The Maurice Wilkins Centre of Molecular Biodiscovery is New Zealand’s Centre of Research Excellence targeting major human diseases. “Overseas institutions have expressed enthusiasm for engaging with the Maurice Wilkins Centre as a ‘shop window’ for New Zealand biomedical science in fields such as drug discovery and immunology,” says Professor Dunbar. “We’re building portals into Asia for New Zealand biomedical science, sharing our expertise with our international colleagues and allowing local researchers to access their scientific infrastructure, which is on a scale not possible in New Zealand.”
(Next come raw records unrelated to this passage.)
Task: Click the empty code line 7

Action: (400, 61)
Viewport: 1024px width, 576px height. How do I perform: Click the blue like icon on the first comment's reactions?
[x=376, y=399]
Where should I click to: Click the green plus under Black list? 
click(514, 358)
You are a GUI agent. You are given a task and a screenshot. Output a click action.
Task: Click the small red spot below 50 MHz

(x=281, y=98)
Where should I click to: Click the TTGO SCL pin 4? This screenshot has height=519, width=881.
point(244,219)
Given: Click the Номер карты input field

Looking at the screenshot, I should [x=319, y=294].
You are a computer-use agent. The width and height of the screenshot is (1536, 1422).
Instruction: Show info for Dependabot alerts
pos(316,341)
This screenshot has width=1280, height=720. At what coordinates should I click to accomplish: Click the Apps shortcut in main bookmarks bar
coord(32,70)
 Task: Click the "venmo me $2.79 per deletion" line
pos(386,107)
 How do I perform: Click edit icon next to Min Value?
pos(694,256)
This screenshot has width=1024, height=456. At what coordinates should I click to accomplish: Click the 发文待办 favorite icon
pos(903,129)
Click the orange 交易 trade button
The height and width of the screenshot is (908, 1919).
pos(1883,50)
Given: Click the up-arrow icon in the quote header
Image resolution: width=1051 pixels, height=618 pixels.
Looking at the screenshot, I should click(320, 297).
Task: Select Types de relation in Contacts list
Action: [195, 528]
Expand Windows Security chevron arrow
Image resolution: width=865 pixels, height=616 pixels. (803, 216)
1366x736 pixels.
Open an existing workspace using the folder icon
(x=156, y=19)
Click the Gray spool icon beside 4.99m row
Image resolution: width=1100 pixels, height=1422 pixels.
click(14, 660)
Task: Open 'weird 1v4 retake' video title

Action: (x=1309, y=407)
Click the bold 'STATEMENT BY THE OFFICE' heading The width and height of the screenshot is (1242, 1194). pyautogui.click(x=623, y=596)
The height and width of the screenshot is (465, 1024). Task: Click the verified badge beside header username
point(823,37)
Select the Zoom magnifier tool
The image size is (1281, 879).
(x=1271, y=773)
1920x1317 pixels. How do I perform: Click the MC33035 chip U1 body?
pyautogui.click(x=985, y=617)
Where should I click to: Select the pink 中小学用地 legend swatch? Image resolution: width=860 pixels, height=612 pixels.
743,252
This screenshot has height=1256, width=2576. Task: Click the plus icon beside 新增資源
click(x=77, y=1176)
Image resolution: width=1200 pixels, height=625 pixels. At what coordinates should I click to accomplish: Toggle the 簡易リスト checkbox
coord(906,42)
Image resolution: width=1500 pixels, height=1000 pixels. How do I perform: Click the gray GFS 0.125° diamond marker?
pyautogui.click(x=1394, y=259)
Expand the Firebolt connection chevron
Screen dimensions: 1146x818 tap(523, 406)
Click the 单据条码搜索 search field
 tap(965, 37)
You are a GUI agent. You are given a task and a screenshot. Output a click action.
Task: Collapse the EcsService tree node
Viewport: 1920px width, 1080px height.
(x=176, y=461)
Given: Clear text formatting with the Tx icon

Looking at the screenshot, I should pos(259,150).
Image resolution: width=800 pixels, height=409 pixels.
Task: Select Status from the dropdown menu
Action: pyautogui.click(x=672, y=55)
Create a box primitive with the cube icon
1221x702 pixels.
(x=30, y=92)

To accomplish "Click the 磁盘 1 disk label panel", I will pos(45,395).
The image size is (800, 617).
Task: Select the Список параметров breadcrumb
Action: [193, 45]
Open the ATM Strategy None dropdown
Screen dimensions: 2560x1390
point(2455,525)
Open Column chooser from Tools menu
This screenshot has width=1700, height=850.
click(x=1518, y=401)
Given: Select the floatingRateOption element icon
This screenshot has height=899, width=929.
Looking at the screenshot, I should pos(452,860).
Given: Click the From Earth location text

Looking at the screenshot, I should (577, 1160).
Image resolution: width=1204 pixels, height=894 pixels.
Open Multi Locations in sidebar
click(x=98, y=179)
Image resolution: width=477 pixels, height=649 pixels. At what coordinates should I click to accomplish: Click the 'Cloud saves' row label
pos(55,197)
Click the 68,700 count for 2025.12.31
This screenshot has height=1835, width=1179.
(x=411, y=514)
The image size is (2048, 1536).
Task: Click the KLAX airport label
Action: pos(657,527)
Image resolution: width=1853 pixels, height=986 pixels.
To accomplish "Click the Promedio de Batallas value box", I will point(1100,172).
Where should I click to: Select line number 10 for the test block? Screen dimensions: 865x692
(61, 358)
Today’s visit is a continuation of the Centre’s work creating links with Asian institutions. It follows the signing of formal agreements with three high-profile Japanese immunology research institutions in 2011, and a trip by Maurice Wilkins Centre investigators to China this April for a specially-arranged bilateral drug discovery forum in Shanghai and to meet key contacts in academia and industry.

The 25-strong delegation, which includes 17 professors, compromises two groups: members of the Asian Chemical Biology Initiative, invited by the Maurice Wilkins Centre to hold its annual Executive Meeting here, and Chinese scientists returning the visit from Maurice Wilkins Centre investigators earlier this year.

The visit is an opportunity to connect New Zealand and Asian scientists with common interests, advance collaborative projects already been proposed, and discuss formal agreements for closer institutional ties.

The delegates will tour Maurice Wilkins Centre facilities at The University of Auckland today and discuss arrangements for scientific collaboration. They will then travel to Queenstown for a Chemical Biology and Drug Discovery satellite meeting at QMB2012, an international scientific meeting, to network with local researchers and deliver scientific presentations.